I use Unifi Protect for my security cameras and the website that I view them remotely on is protect.ui.com. I not only have my Unifi Protect account, but I also have to login to my customer’s Unifi Protect accounts from time to time to configure or view their security cameras. Until recently I did not have a problem with Brave logging out of one account and logging back into another. However, now, when I log out and click the Ubiquiti login button on the protect.ui.com login page, it logs me into my account automatically and doesn’t give me the opportunity to choose who I want to login as. I have also turned off the auto sign in option in Brave, but this does not correct the problem. I have viewed my saved passwords and protect.ui.com is NOT a site that is actually saved in Brave. I have cleared temp files, cache and cookies and nothing works.
Finally, I exported all bookmarks, uninstalled Brave, reinstalled and imported bookmarks back in. After doing that, I could click the Ubiquiti login button and had a choice to input the account I wanted to login to. I input my account credentials and logged in. When I did this, Brave prompted to save the password, but the prompt quickly disappeared without my interaction and logged in. Now it’s back to the same behavior. I can log out, but when I click the Ubiquiti login button, it automatically logs me in to my account without a choice of which account to login to. This is a pretty serious security issue and I need to try to find a resolution so I don’t have to stop using Brave. Please advise.
Steps to reproduce the issue: It happens every time I click the login button.
Actual Result (gifs and screenshots are welcome!): Auto logs me into my account with no ability to input other credentials.
Expected result: I should be able to choose the account that I am logging into.
Reproduces how often: Every time.
Operating System and Brave Version(See the About Brave page in the main menu):
Windows 10 Pro, 64 1909
Brave Version: Version 1.3.118 Chromium: 80.0.3987.116 (Official Build) (64-bit)
Additional Information: This is not happening with other browsers.
@cmedlin,
This will be hard to diagnose since I can’t test on my end but I have a few things to try initially:
Do you have any extensions installed at this time? If so, can you try disabling them and trying the same steps to see if you get different behavior?
After you login, you said the save password prompt appeared, then disappeared quickly. When you are logged in, do you see the “key” icon on the right-hand side of the address bar? If so, click on it and elect to “never” save the site.
Can you tell me what your Shields settings are set to for the site?
Do you have any extensions installed at this time? If so, can you try disabling them and trying the same steps to see if you get different behavior?
Yes. I have LastPass and Evernote. When this was happening, I made sure I was logged out of LastPass, but per your instructions, I have disabled both LastPass and Evernote and the behavior continues.

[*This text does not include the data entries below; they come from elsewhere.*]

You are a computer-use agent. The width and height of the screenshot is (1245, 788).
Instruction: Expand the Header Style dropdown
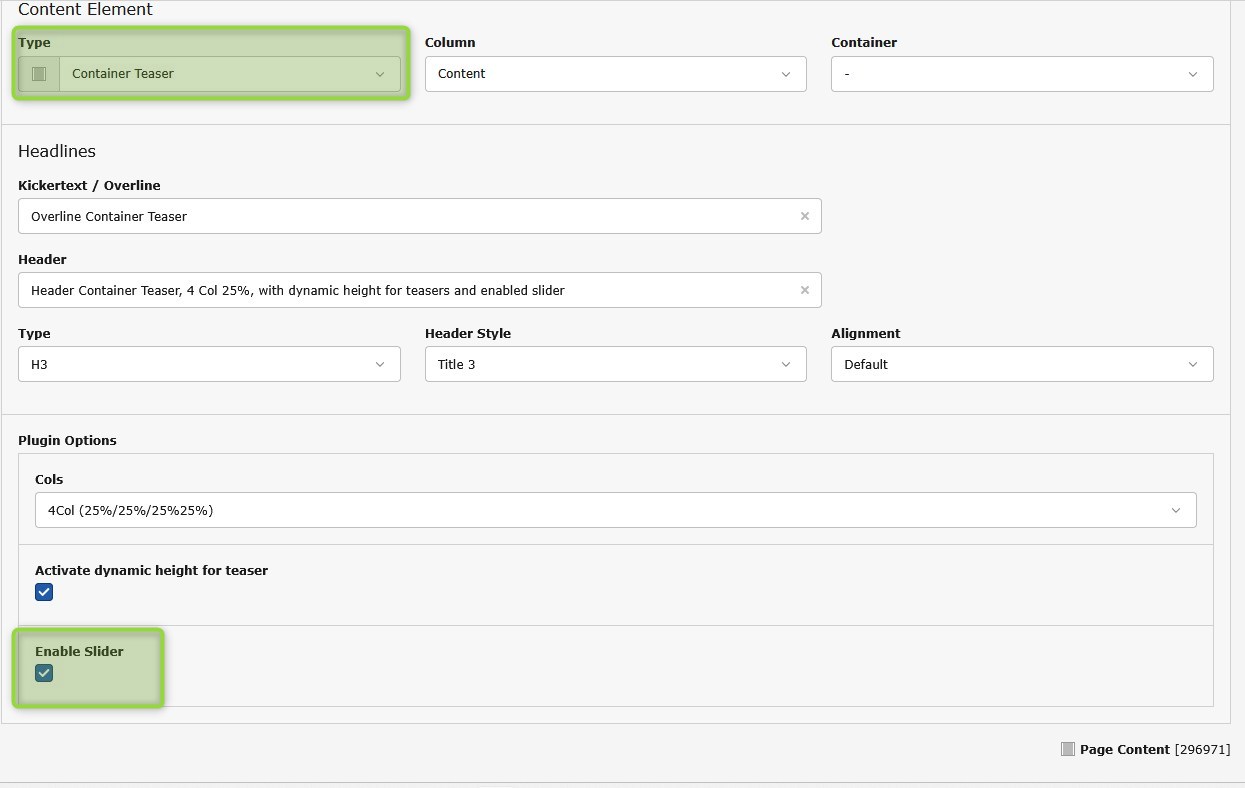(x=615, y=364)
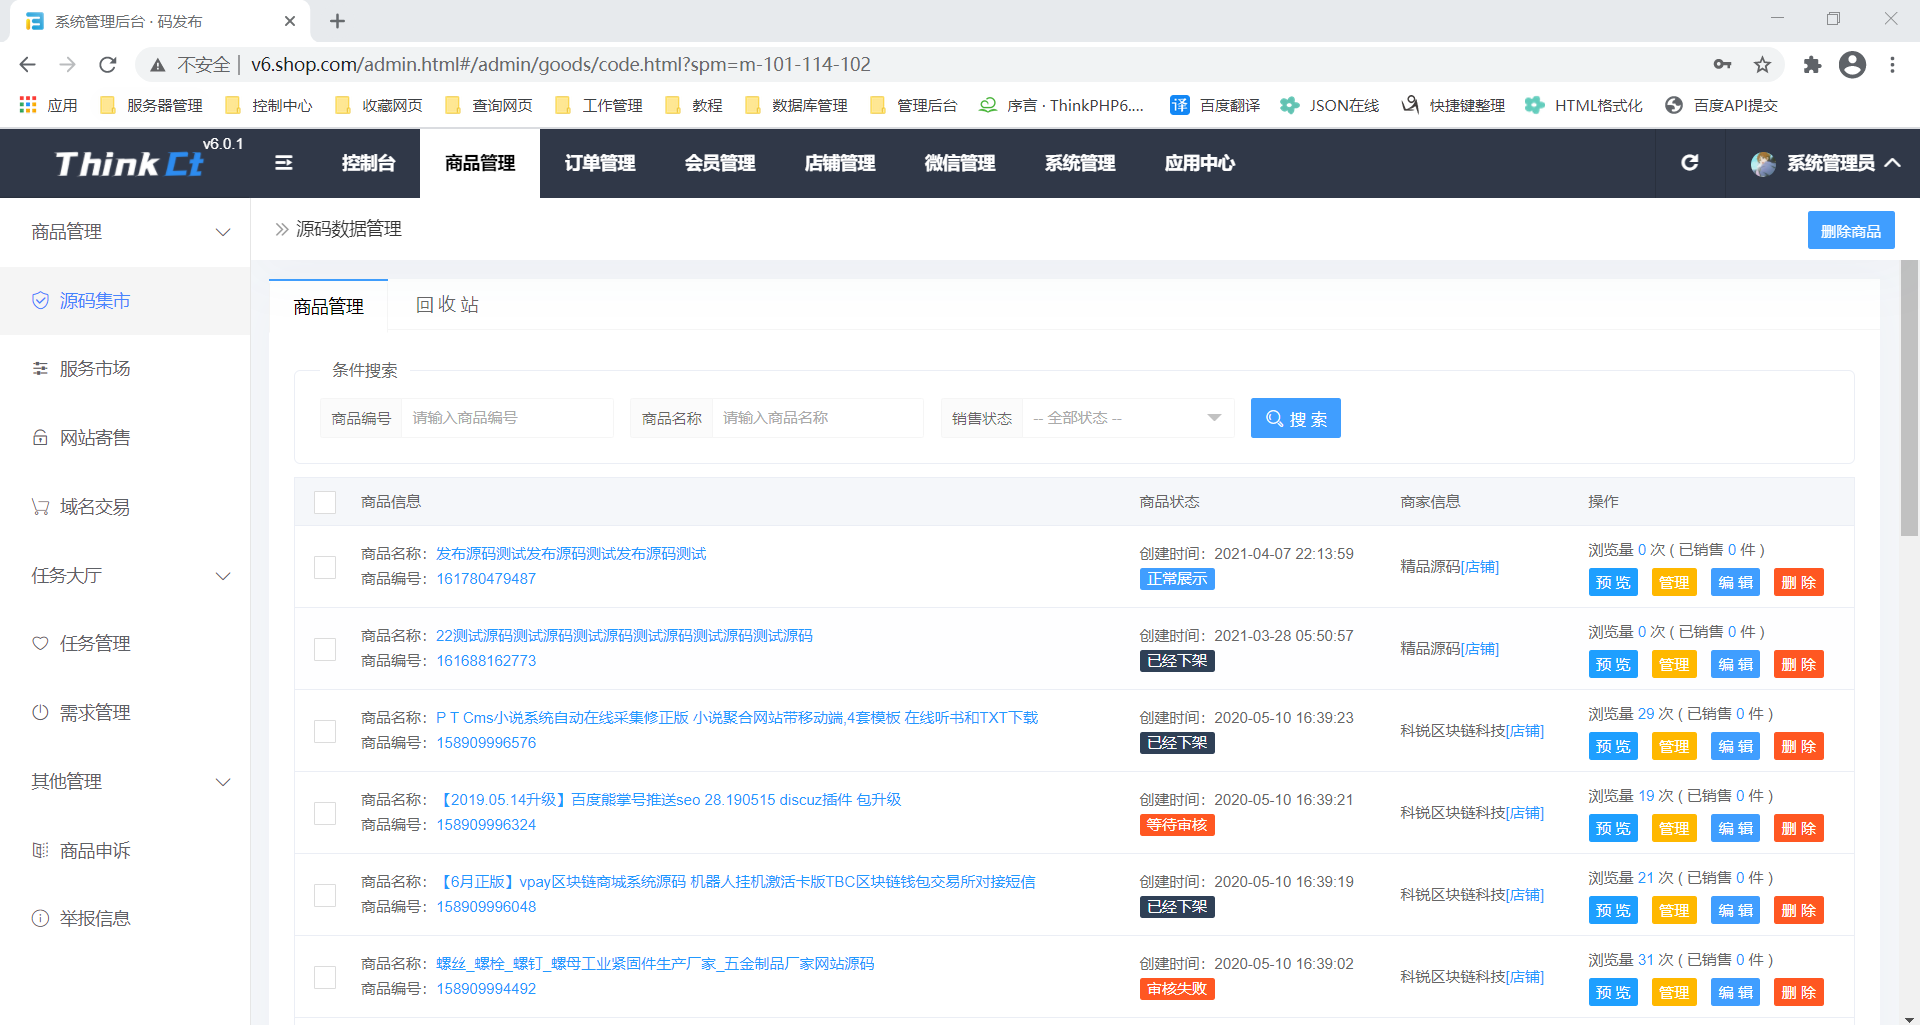
Task: Toggle the select-all checkbox in table header
Action: tap(325, 502)
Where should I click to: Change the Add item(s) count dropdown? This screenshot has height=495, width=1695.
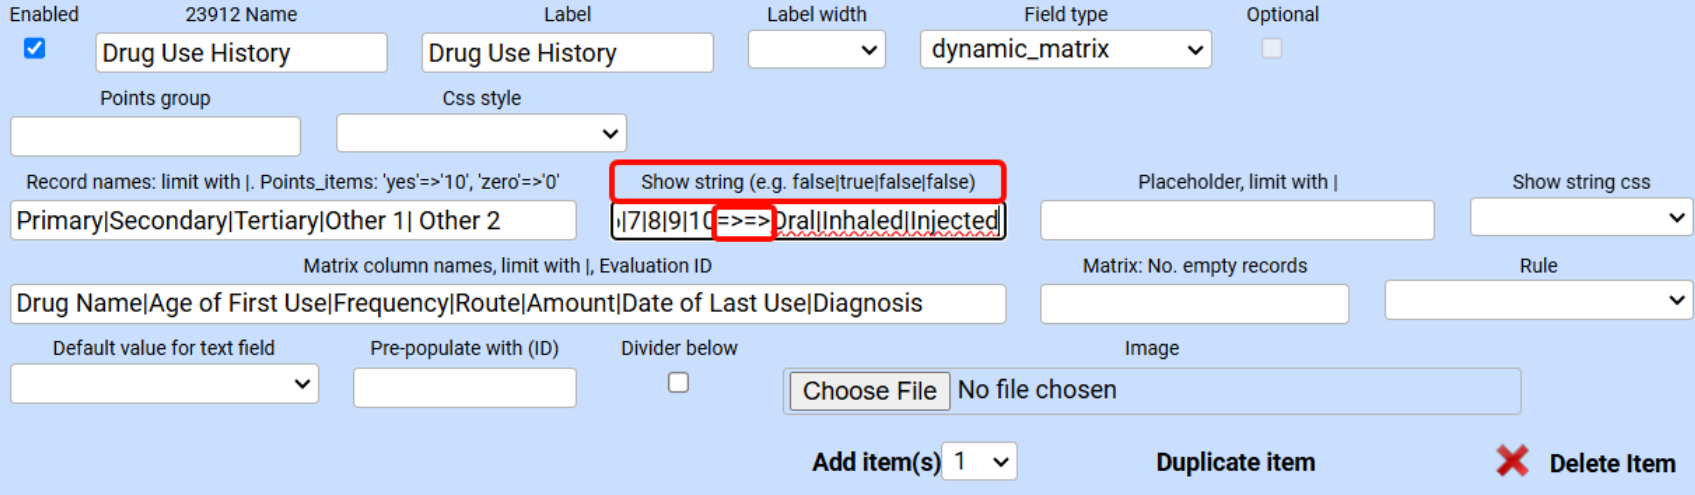[979, 461]
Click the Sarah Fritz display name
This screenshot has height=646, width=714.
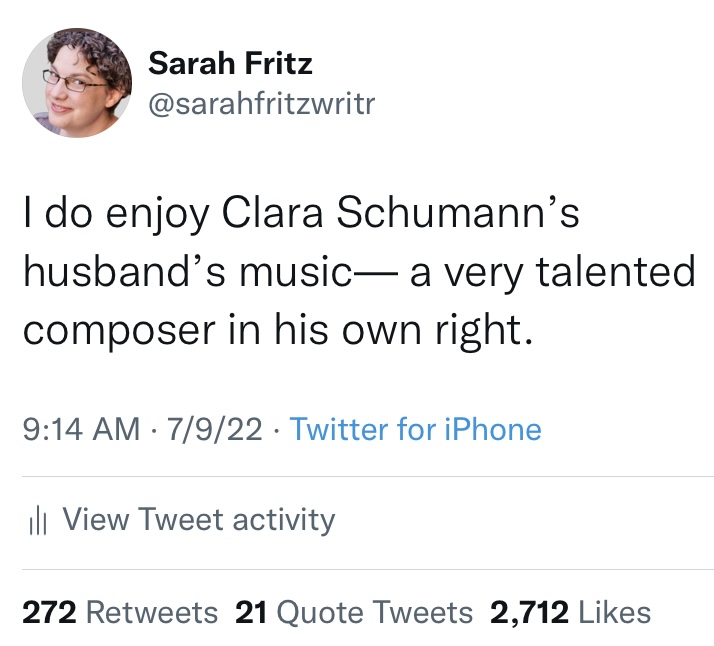pyautogui.click(x=231, y=65)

After you login, you said the save password prompt appeared, then disappeared quickly. When you are logged in, do you see the “key” icon on the right-hand side of the address bar? If so, click on it and elect to “never” save the site.
It was after the initial login after uninstalling and reinstalling Brave that this happened, but I have looked and there is no key icon at the right hand side of the address bar.
Can you tell me what your Shields settings are set to for the site?
Shields are in their default configuration. See below.
@cmedlin,
Very interesting – thank you for the video, definitely much easier to diagnose with the visual. I’m not entirely sure what’s happening, tbh, but I have a few things to try. Before you do either of the below steps, go to the “lock” icon in the address bar (while on the site), then Site Settings and select both Clear data and Reset permissions. Refresh the webpage. Then:
Can you open the Shields panel on the site, make sure Shields = Up, but change the Cookie control setting to All cookies allowed. Let the site refresh then try to login again and see if you get the same results.
If the above doesn’t change anything, try going to brave://settings/content/cookies, toggle on the Clear cookies and site data when you exit Brave option “on”. Then, scroll down to the Clear on exit section, and add an entry for https://[*.]protect.ui.com:443. Now, visit the site, login, then logout again, close the browser (entirely), relaunch and try to login again. Do you get the same results?
Well I think we have found the issue! When I completed the steps provided, I saw another login screen come up very briefly and recognized it as my main Ubiquiti account page; not the Unifi Protect page and I was signed in there. That URL is account.ui.com. Not being signed out of that page is what was causing the issue. I signed out of account.ui.com and voila! It now asks me for credentials to login. I wasn’t even thinking about the account.ui.com page at all because I hardly ever go there.
Now that I have logged into account.ui.com and viewed the security settings, I see that session timeouts were not configured. You can configure them for 1 day, 1 week or 30 days. There’s also an option for 2FA which I am opting into.
Thank you so much for your time and prompt attention to this matter!!!